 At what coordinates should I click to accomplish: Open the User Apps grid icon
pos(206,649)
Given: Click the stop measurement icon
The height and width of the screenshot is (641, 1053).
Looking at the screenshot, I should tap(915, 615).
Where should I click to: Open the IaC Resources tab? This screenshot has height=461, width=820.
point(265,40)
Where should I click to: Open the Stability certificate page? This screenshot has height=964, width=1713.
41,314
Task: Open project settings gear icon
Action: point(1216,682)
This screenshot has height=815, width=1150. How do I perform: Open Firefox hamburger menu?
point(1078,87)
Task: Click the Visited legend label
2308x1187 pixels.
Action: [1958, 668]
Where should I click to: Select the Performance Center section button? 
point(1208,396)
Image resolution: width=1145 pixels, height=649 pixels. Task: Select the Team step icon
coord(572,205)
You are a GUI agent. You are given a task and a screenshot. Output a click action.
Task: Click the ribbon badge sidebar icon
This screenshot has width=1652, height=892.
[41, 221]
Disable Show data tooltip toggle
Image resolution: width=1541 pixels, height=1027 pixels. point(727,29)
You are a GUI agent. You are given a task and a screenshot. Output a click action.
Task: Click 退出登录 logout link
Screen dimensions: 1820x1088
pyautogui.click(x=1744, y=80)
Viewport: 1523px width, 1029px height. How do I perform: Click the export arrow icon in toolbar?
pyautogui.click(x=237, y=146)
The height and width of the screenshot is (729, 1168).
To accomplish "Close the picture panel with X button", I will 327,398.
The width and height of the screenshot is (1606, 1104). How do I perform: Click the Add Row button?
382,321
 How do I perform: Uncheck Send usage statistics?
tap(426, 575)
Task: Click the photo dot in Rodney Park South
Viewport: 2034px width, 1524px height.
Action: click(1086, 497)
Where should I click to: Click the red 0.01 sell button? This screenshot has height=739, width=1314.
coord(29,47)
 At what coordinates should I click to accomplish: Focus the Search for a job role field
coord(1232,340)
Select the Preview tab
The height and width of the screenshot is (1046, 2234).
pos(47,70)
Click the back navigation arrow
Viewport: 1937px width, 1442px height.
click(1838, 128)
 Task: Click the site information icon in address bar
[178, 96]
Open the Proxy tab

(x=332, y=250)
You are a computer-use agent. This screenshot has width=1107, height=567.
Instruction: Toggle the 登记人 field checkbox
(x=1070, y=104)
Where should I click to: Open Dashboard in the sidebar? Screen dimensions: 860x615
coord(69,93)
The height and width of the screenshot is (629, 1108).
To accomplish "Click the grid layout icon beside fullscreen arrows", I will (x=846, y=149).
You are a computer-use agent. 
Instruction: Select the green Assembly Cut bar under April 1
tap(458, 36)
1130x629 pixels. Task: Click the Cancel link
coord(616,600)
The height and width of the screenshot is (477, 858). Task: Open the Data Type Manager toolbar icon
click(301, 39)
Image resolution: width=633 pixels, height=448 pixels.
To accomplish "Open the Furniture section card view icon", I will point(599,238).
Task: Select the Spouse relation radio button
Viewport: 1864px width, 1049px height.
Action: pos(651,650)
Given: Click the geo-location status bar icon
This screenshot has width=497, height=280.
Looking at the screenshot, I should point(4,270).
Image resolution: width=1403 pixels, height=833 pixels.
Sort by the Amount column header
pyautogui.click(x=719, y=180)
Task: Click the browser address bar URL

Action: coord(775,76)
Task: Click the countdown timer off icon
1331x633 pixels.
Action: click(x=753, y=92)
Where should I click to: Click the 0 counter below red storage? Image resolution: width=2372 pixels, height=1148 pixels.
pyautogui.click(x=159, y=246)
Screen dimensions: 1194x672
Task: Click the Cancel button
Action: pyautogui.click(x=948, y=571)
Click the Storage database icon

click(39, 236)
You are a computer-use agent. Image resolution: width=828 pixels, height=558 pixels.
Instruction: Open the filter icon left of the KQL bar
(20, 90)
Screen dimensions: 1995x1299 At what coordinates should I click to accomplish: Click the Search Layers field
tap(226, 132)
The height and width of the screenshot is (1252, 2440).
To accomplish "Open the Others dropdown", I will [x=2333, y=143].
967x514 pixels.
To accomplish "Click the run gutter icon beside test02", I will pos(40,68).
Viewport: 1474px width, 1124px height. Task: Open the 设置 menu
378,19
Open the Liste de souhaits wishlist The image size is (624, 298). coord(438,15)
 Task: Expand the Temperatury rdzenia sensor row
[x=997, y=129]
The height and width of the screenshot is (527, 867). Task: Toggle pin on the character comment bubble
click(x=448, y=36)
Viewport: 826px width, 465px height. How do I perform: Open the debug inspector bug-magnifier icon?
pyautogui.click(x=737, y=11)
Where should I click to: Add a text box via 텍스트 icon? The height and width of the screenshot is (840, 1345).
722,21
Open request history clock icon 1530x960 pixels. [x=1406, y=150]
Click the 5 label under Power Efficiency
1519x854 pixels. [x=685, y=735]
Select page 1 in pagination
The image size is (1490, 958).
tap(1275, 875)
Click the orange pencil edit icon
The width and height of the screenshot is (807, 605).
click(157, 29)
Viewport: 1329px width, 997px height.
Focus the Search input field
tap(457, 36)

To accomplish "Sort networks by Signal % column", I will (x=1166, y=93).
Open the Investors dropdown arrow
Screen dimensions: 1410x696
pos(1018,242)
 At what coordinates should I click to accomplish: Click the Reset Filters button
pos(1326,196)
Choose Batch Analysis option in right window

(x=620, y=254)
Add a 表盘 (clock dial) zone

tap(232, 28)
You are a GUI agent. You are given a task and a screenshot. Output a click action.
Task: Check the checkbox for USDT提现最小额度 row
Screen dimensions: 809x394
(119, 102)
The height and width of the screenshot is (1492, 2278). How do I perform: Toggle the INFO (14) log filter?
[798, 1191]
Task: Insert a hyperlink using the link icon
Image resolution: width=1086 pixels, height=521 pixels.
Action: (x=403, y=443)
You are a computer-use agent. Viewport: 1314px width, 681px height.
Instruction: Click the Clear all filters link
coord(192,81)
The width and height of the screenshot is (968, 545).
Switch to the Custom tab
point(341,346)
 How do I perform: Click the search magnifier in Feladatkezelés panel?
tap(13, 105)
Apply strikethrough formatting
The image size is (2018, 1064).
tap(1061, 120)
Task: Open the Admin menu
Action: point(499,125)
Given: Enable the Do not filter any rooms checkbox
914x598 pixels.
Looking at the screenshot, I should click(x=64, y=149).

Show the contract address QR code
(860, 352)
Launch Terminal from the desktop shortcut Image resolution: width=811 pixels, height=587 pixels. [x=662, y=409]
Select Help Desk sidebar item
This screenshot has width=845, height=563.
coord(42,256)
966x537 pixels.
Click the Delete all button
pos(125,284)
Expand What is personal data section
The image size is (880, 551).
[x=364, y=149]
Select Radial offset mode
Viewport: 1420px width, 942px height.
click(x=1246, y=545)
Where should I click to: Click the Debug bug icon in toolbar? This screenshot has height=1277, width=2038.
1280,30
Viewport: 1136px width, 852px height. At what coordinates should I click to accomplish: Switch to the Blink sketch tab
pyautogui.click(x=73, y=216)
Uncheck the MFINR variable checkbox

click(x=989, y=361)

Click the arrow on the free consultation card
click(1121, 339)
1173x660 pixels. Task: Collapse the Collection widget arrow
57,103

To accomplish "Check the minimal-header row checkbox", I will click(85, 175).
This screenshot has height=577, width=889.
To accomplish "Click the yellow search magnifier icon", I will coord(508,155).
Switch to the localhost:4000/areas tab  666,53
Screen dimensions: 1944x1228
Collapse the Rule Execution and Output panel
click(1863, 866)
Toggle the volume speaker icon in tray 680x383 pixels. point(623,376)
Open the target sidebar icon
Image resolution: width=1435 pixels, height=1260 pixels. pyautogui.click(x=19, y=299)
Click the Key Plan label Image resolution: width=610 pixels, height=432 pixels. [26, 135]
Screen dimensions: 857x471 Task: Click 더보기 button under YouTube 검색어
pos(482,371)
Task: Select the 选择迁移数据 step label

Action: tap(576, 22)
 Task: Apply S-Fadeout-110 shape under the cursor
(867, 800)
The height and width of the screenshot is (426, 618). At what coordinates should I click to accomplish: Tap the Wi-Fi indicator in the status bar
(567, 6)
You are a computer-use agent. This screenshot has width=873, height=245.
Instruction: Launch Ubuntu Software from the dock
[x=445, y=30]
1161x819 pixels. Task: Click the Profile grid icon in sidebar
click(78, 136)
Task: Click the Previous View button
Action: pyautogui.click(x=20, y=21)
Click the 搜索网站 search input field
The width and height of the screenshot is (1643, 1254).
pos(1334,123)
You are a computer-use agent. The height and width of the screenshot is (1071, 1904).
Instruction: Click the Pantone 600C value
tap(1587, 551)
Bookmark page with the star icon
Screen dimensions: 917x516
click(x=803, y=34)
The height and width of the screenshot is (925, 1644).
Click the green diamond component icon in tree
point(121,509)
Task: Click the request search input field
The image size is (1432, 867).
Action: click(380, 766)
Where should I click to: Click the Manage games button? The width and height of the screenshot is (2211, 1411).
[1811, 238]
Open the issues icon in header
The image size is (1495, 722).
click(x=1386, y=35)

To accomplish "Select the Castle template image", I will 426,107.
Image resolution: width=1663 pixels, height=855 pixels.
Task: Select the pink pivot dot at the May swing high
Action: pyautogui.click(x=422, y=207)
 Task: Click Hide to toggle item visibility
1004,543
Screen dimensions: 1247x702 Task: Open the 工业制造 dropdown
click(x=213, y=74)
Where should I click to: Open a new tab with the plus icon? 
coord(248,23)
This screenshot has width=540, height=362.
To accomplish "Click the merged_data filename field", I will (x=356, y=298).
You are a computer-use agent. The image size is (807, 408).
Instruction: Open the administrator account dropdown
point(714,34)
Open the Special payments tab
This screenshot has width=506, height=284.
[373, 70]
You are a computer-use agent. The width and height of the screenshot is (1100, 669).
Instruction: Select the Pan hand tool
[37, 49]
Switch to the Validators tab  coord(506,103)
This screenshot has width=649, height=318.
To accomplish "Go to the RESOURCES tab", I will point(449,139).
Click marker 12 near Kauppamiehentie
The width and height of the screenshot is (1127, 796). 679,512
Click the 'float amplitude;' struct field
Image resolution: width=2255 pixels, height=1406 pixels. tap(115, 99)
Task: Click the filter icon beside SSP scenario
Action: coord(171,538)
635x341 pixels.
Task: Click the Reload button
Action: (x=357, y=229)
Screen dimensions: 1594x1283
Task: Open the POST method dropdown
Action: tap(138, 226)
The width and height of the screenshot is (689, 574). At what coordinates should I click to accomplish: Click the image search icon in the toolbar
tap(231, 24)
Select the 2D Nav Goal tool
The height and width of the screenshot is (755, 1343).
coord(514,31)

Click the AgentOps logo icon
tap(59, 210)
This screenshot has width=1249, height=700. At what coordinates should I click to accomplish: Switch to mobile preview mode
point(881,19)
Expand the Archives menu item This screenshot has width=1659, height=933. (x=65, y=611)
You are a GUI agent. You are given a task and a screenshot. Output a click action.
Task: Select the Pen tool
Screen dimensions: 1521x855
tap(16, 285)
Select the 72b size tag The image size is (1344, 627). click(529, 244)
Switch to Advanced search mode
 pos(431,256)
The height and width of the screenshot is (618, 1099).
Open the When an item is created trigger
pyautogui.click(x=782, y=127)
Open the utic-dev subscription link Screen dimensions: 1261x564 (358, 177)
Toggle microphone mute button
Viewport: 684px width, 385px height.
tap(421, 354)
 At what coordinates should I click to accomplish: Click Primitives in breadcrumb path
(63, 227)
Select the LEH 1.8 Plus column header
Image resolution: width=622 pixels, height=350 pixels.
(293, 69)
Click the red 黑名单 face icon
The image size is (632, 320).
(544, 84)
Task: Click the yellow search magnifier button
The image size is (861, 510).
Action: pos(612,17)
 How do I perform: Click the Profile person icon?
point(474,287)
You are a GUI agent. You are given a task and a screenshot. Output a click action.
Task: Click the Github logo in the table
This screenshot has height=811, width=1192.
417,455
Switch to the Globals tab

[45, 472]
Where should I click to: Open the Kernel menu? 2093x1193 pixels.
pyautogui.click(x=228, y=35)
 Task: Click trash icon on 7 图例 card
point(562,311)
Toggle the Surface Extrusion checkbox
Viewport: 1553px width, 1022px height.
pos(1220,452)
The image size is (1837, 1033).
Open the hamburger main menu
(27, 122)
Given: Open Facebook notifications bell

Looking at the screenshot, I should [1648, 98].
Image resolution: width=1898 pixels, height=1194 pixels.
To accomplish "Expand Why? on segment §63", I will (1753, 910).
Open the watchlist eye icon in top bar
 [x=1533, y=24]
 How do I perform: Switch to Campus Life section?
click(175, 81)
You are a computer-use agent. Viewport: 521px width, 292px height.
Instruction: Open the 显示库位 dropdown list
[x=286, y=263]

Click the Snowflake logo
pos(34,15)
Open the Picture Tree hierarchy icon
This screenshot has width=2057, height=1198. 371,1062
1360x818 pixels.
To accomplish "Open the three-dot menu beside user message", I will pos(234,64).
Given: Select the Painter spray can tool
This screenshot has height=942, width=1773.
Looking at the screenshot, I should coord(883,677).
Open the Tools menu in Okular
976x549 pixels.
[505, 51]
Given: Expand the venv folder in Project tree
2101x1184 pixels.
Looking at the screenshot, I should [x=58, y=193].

* **Task requirements**
Please list every line of the records that contains "yellow".

* **The answer**
To accomplish "Click the yellow search magnifier icon", I will coord(508,155).
Task: Click the yellow search magnifier button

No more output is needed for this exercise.